Instrumentation
What are the most common Sources of measurement errors in Instrumentation and How can you minimize them?
Table of Contents
What is meant by Error?
- Error is defined as a discrepancy between the performance or behavior of a system or object as desired and as it really occurs. Therefore, error in instrumentation is the difference between the true value and the desired value.
Define Measurement Error
- Comparing an unknown quantity to a recognized standard quantity is the process of measurement. It entails interfacing a measurement instrument with the system in question and monitoring the instrument’s response to the response. Since it is extremely difficult to quantify the genuine value, the term “expected value” is employed. The measurement so produced is a quantitative measure of the so-called “true value.” Numerous factors can alter any measurement, so the results rarely match the value that was anticipated. For instance, adding a measuring device to the circuit in question always changes value.
Types of Error
- Static error and dynamic error are the two main categories of measurement error.
- The numerical difference between a quality’s true value and its quantity value as determined by measurement, or the fact that successive measurements of the same amount produce different results, is known as a measuring instrument’s static error.
- Dynamic error is the discrepancy between an instrument’s indicated value and the true value of a quantity that changes over time. Gross errors, also known as human errors, systematic errors, and random errors are the three types of static errors.
Source of Measurement Errors & Minimizing method
Instrumentation measurement errors can have many different causes. The following are some of the most typical causes of measurement errors and methods to reduce them:
1. Sensor Calibration
- Measurement mistakes can be caused by inaccurate or poor sensor calibration.
- Consistently calibrate sensors in accordance with the manufacturer’s instructions.
- To achieve accurate measurements, adhere to rigorous calibration processes and use traceable standards.
2. Environmental Factors
- Errors in measurement can be caused by environmental factors such temperature, humidity, electromagnetic interference, and vibration.
- Reduce these errors by providing the proper environmental controls, such as maintaining stable temperatures and humidity levels, providing electromagnetic interference protection, and isolating instruments from vibration sources.
3. Interference and Noise
- Errors in measurements might result from interference from neighboring electrical or electronic equipment.
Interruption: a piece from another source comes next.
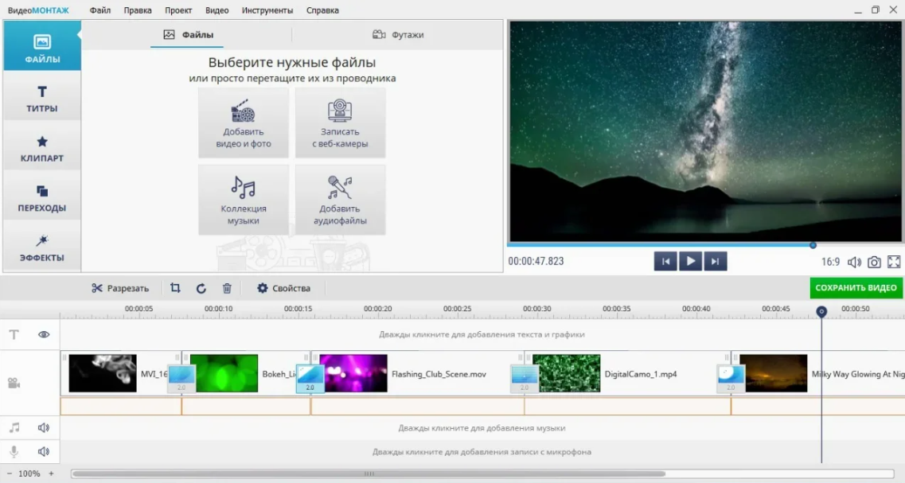
Task: Click the Сохранить видео button
Action: point(856,288)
- Use appropriately shielded wires and grounding methods to reduce interference.
- Use signal isolation and filtering techniques to cut down on noise and undesired signals.
4. Signal Drift
- Instruments may experience signal drift over time, which might result in inaccurate measurements.
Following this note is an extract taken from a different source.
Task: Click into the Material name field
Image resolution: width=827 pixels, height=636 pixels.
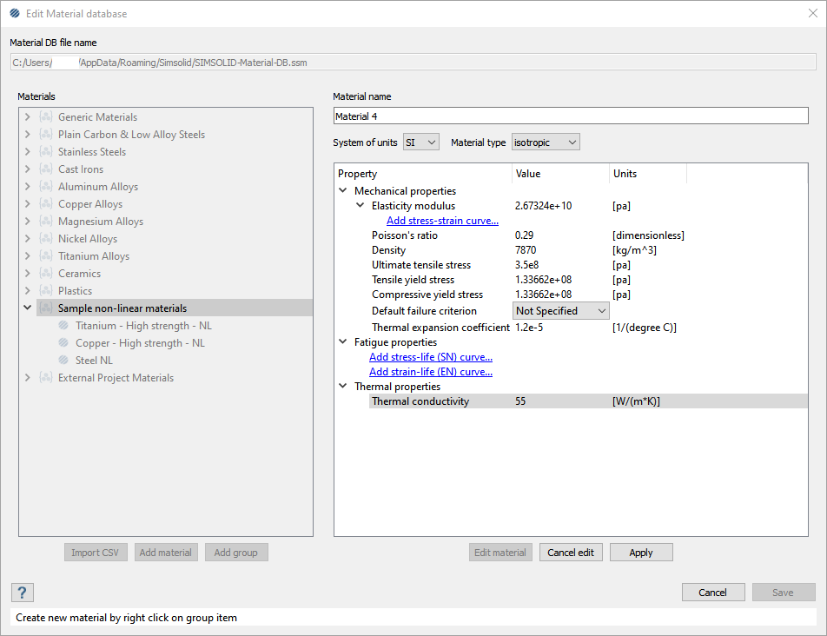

- To identify and correct signal drift, instruments should be routinely calibrated and verified.
- For sensors that are impacted by temperature changes, use temperature compensation strategies.
5. Signal Loss or Attenuation
- Signal loss or attenuation might result in measurement mistakes due to long transmission lengths or subpar wires.
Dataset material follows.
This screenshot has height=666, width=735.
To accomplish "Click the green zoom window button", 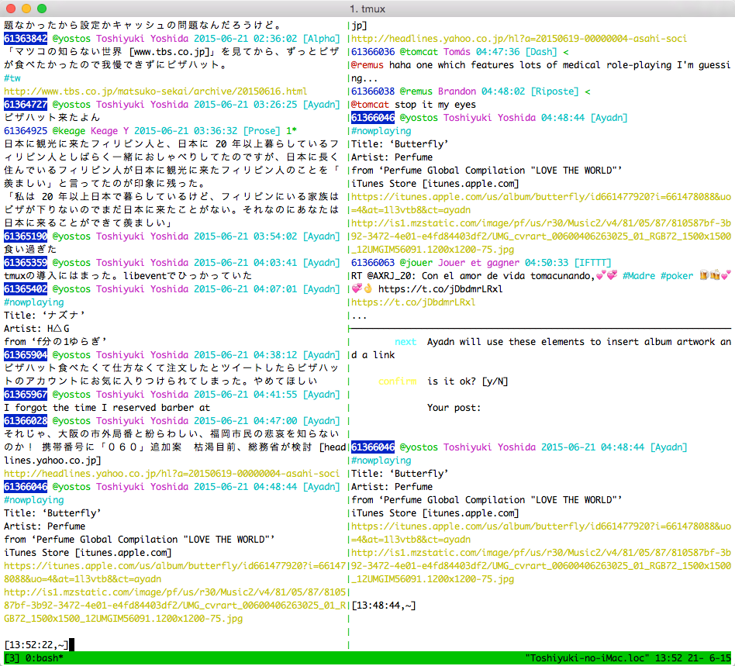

- To reduce signal losses, make sure you choose the right cable and route it properly. If necessary, use signal amplification or signal conditioning techniques.
6. Nonlinearity and Hysteresis
- When measuring across a large range, nonlinear response and hysteresis in sensors or equipment can cause inaccuracies.
- Select sensors with low hysteresis and linear response characteristics. To account for nonlinear behaviour, perform calibration and corrective processes.
7. Sampling Rate and Aliasing
- Low sampling rates might cause aliasing and incorrect signal representation.
- To prevent aliasing mistakes, choose an appropriate sample rate based on the Nyquist criterion. Take into account the signal’s bandwidth and frequency range when analyzing it.
8. Human Error
- Errors may result from mistakes made by operators during measurement setup, data entry, or data interpretation.
- Give operators the appropriate instruction in how to use instruments, conduct measurements, and handle data.
- When it’s feasible, automate data collection and processing processes and use double-checking procedures.
9. Instrument Resolution
- When monitoring minute adjustments or minute details, low instrument resolution might result in quantization errors.
- Select measuring devices with the right resolution for the precise measurements needed.
10. Measurement Technique
- Errors can be introduced by using inaccurate or incorrect measurement procedures.
- Make sure that measurements are taken consistently and correctly by adhering to defined measurement processes and methodologies.
11. Instrument Drift
- As a result of ageing or environmental variables, instruments may drift over time.
- To adjust for drift and keep accuracy, calibrate instruments on a regular basis.
12. Instrument Limitations
- Every instrument has specific restrictions, including those related to measurement range, linearity, accuracy, and sensitivity.
- Recognize the limitations of your instruments and choose the best one for the particular measuring assignment.
It is essential to adhere to excellent measurement practices, such as accurate calibration, environmental controls, suitable signal conditioning, and adherence to established measuring methodologies, in order to reduce measurement errors.
To provide precise and trustworthy measurements, instruments must undergo routine maintenance, calibration, and verification.
Redundancy or cross-checking techniques can also be used to find and reduce errors.